THE TASK - Identify and copy all lines of the material where the string "axis" is found.
####
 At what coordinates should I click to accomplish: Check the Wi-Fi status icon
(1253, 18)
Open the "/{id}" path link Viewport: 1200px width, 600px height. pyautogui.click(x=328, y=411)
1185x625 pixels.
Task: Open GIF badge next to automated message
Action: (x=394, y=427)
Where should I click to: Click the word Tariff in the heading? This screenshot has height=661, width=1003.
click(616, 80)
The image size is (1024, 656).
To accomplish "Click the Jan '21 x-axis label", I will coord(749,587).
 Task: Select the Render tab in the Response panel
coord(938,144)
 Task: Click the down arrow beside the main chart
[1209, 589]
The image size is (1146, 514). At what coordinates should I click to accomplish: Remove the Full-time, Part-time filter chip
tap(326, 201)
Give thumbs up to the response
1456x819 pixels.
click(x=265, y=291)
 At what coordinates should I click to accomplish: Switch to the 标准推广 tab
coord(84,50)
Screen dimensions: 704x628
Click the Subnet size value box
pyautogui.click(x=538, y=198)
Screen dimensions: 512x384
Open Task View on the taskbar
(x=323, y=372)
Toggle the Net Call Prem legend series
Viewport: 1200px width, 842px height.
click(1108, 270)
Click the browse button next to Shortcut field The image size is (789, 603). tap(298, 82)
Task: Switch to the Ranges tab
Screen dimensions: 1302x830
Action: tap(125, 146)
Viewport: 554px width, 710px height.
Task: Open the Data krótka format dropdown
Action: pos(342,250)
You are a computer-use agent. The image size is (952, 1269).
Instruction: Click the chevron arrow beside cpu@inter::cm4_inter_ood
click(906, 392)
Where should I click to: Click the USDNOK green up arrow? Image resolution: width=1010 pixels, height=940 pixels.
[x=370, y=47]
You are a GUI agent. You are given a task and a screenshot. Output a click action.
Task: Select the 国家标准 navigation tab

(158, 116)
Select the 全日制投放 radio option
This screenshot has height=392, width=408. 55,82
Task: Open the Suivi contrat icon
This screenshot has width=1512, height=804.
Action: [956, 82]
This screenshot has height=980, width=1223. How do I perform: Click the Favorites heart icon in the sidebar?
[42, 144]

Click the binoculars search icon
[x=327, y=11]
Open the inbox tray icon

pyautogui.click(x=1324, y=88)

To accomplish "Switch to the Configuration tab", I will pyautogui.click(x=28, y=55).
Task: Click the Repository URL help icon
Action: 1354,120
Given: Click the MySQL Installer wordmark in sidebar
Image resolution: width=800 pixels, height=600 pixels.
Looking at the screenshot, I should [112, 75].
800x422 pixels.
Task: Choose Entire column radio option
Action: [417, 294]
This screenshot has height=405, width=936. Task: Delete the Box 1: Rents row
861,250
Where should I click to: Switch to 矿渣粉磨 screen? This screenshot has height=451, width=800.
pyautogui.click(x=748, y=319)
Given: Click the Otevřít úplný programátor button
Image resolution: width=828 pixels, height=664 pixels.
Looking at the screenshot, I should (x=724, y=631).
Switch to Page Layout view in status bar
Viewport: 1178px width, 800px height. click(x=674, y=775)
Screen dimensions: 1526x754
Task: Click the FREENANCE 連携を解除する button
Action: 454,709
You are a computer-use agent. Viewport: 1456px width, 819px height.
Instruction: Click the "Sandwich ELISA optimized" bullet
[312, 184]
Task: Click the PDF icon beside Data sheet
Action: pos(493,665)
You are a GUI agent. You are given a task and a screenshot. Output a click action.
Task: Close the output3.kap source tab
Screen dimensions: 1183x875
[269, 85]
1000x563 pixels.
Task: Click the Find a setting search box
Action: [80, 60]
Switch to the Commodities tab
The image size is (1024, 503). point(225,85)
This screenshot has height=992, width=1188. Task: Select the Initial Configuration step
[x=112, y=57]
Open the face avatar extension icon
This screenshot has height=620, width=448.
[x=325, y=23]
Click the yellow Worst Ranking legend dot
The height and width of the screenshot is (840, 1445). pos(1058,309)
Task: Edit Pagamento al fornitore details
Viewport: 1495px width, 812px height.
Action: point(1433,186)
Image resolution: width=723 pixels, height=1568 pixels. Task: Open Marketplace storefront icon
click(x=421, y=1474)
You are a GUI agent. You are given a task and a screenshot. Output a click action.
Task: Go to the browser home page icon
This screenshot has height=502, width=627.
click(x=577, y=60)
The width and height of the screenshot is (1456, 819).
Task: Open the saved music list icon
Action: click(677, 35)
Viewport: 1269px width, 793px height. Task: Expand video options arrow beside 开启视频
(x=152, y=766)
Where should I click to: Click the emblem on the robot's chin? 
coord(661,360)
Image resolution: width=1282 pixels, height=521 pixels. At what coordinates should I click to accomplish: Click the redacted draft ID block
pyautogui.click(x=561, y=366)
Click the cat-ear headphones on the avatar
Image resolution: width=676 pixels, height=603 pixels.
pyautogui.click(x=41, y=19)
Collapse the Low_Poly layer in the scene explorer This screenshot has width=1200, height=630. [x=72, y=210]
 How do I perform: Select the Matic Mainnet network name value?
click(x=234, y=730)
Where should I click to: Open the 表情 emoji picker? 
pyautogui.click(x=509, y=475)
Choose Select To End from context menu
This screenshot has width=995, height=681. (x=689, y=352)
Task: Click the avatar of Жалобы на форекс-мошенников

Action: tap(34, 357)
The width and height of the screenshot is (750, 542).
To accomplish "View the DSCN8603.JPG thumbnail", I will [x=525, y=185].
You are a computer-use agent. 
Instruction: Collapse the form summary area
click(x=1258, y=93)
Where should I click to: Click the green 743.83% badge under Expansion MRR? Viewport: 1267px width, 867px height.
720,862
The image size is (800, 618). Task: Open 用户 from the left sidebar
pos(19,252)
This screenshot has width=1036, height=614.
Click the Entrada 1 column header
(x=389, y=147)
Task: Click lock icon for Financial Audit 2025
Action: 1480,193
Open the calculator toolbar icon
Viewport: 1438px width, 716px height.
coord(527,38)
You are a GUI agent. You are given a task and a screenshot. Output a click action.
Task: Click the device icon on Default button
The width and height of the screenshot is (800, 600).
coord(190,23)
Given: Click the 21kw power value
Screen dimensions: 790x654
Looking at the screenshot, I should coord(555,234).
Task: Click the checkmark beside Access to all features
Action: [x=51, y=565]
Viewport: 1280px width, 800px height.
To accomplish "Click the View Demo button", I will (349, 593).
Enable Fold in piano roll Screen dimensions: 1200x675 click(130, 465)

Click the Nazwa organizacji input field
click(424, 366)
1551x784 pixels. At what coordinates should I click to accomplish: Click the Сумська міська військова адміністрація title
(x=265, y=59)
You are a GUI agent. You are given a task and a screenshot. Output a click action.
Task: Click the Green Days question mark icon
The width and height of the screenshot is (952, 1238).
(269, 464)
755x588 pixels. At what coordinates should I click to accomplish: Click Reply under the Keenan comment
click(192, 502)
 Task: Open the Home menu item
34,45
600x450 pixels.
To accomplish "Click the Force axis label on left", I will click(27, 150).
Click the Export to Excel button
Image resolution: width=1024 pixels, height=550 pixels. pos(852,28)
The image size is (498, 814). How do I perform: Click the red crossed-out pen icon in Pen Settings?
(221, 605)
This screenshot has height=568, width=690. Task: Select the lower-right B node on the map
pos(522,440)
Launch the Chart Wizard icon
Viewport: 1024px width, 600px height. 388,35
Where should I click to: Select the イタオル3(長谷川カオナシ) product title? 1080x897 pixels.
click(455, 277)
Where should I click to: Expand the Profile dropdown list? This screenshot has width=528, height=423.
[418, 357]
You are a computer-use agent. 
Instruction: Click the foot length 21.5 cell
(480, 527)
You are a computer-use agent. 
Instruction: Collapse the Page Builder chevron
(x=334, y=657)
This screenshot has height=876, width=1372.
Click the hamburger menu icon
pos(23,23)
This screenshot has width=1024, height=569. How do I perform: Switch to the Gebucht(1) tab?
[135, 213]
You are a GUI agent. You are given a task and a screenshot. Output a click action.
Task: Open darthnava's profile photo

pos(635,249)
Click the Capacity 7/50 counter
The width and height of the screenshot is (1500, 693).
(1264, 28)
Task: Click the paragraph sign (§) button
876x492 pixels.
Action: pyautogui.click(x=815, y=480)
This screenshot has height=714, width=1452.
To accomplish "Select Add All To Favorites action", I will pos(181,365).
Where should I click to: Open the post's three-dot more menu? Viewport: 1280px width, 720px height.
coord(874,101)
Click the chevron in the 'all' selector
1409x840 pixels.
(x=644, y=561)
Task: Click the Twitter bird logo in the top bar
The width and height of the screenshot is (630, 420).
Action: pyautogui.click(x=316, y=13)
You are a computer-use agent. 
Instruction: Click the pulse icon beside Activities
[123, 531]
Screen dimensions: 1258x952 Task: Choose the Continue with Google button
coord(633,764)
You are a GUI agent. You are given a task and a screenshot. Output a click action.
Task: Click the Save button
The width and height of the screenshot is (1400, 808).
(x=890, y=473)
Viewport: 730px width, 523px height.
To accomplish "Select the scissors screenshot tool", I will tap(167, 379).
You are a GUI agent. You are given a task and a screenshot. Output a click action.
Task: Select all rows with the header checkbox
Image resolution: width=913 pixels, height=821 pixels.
####
TASK RESPONSE -
To accomplish "Click the Jan '21 x-axis label", I will coord(749,587).
To accomplish "Click the Force axis label on left", I will click(27, 150).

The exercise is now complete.